* [Working data]
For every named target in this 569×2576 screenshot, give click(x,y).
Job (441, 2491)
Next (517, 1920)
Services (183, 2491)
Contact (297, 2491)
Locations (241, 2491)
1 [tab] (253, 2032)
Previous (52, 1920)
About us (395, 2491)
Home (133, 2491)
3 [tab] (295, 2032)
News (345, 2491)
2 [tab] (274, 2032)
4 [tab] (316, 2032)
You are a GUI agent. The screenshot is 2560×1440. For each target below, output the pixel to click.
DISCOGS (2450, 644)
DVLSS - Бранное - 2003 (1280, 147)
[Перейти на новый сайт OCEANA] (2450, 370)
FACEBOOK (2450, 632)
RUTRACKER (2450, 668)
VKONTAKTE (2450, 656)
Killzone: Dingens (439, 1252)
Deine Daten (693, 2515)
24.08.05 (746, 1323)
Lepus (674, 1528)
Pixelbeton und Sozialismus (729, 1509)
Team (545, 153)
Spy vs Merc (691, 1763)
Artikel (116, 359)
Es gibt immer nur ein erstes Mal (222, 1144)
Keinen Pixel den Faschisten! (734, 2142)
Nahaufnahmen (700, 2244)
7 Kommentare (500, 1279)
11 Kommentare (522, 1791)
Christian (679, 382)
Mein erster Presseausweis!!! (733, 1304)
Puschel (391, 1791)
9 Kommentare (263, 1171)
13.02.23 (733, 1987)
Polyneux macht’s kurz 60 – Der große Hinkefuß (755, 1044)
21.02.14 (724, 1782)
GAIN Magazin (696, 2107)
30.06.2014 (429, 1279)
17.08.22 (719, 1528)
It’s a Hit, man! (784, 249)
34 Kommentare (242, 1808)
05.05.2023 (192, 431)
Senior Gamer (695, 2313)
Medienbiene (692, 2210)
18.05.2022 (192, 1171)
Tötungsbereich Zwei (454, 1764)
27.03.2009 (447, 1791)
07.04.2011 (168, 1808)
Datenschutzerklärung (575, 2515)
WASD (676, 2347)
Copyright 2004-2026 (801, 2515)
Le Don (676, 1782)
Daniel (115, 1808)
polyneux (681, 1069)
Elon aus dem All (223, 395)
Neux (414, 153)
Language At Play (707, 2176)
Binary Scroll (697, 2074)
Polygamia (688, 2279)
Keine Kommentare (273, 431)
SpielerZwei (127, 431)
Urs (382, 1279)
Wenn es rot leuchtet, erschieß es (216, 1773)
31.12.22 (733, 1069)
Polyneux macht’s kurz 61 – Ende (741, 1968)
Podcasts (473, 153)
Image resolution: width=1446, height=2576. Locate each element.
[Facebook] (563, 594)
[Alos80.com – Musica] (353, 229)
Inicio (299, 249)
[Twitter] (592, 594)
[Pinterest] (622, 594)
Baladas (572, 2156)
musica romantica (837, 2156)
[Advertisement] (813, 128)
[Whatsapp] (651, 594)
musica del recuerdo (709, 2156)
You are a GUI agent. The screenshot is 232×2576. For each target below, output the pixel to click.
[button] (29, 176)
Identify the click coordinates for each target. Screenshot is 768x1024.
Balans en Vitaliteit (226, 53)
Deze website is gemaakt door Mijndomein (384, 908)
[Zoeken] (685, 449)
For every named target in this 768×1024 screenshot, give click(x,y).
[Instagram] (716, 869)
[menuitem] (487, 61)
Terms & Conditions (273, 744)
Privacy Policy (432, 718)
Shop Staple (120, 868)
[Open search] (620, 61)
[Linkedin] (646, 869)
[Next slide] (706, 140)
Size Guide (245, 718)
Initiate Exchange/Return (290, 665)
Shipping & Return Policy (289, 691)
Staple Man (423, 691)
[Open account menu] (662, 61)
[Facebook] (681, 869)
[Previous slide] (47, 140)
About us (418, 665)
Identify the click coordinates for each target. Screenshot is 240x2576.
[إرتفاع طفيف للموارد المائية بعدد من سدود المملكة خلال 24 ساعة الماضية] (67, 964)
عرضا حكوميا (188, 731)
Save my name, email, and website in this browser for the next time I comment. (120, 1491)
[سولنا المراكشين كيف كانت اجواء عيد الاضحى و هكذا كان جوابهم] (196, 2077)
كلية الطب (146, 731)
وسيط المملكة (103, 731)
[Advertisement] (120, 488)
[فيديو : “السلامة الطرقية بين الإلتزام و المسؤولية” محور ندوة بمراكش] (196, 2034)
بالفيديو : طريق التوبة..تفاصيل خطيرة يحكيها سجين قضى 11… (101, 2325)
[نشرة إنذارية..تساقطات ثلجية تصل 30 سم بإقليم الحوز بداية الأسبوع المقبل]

* [Exercise aim] Print exactly the lines from the beginning of the entries through the line with "Home (133, 2491)". Output nothing more.

* [Solution for this problem]
For every named target in this 569×2576 screenshot, give click(x,y).
Job (441, 2491)
Next (517, 1920)
Services (183, 2491)
Contact (297, 2491)
Locations (241, 2491)
1 [tab] (253, 2032)
Previous (52, 1920)
About us (395, 2491)
Home (133, 2491)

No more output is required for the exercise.